Our misadventures in Afghanistan and Iraq do nothing to prevent that from happening. The administration must have realized long ago that our military presence there does nothing to diminish the threat of terrorism; that's why they substituted the original, unreacheable, goal of our invasion with the chimera of establishing democracy in the Middle East. That's why Osama bin Laden keeps dictating his letters to the American people.

The only tangible result of our absurdly benevolent conquest is the ongoing deterioration and impending destruction of the only democracy that is possible in that poisonous region.

Once the imams and ayatollahs established that Western voting rituals, although meaningless, do not contradict Sharia, the Muslims in Afghanistan, Iraq, and the Arab-occupied territories of Israel went to the voting booths. In Afghanistan, the election was as meaningless as it used to be in the Soviet Union, where people were forced to cast their vote for the only candidate on the list. In Iraq, it brought to power people openly hostile to us and our goals, but that was inevitable since everyone in Iraq is hostile to us and our goals. In Israel, the Arabs cheerfully used the occasion to shamelessly demonstrate that they are not a "people", but a terrorist organization.

Nevertheless, we continue treating the nobody called Hamid Karzai as an ally.
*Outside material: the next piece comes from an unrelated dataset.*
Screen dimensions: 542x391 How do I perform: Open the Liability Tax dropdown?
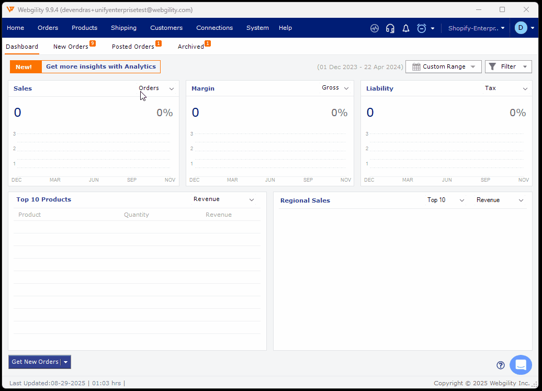coord(506,88)
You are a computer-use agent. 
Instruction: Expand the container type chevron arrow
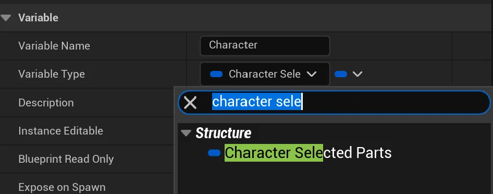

We continue pretending that the death of our soldiers in Iraq does something good to this country. And we are holding our breath waiting to see if Hamas will accepts Israel's right to exist. Why isn't Hamas worried whether Israel will accept its right to exist?

These are not signs of our defeat. These are signs of our disintegration.

Twenty-six years ago, Iran attacked the United States and took 66 of our citizens hostage. The general consensus was that the United States was powerless to respond to the Iranian aggression since that might lead to the execution of the hostages. Unfortunately, the United States accepted this cowardly point of view.

It was cowardly because, at that time, Iran could not, even in theory, harm more than the 66 hostages they were holding. The United States, however, could easily hold hostage their entire country, with a clear, credible promise to unleash the wrath of God on it for any harm they might have caused to their captives.

A minimally decent person in place of Jimmy Carter, would have given the ayatollahs 24 hours to deliver the hostages and the 500 revolutionary students who had invaded the embassy, and, if they failed to meet the deadline, proceed with the systematic and thorough destruction of Iran's "holy" places, elite residential areas, oil installations and whatever else it was necessary to incinerate in order to ensure that the new Iranian regime would forever remain the most convincing proof of Islam's unshakeable peacefulness. Even if the "revolutionary students" were stupid enough to harm their captives, no Muslim would ever again contemplate taking Americans hostage or flying our planes into our skyscrapers.

But Jimmy C. was not the kind of a guy who would take their little ones and dash them against the rock. He has always preferred to see our little ones dashed against the rock, which is exactly what earned him his Nobel Peace Prize. Today, 26 years later, one of the organizers of that attack on the United States is leading the Iranian front of global jihad in the official capacity of the president of the Islamic Republic and is about to acquire nuclear weapons. What are we going to do? What can we do?

We can do a lot. We are perfectly capable of stopping jihad forever by next Wednesday. Instead, we will do nothing, because taking Babylon's little ones and dashing them against the rock takes the courage we no longer possess.

We, my dear friends, are not really that different from those Azeri peasants. Only, instead of stray dogs, we are silently, passively watching the unfolding of a new holocaust.

 
Zack Lieberberg is a mathematician who works in the computer field. He was born in Russia and now lives in the United States.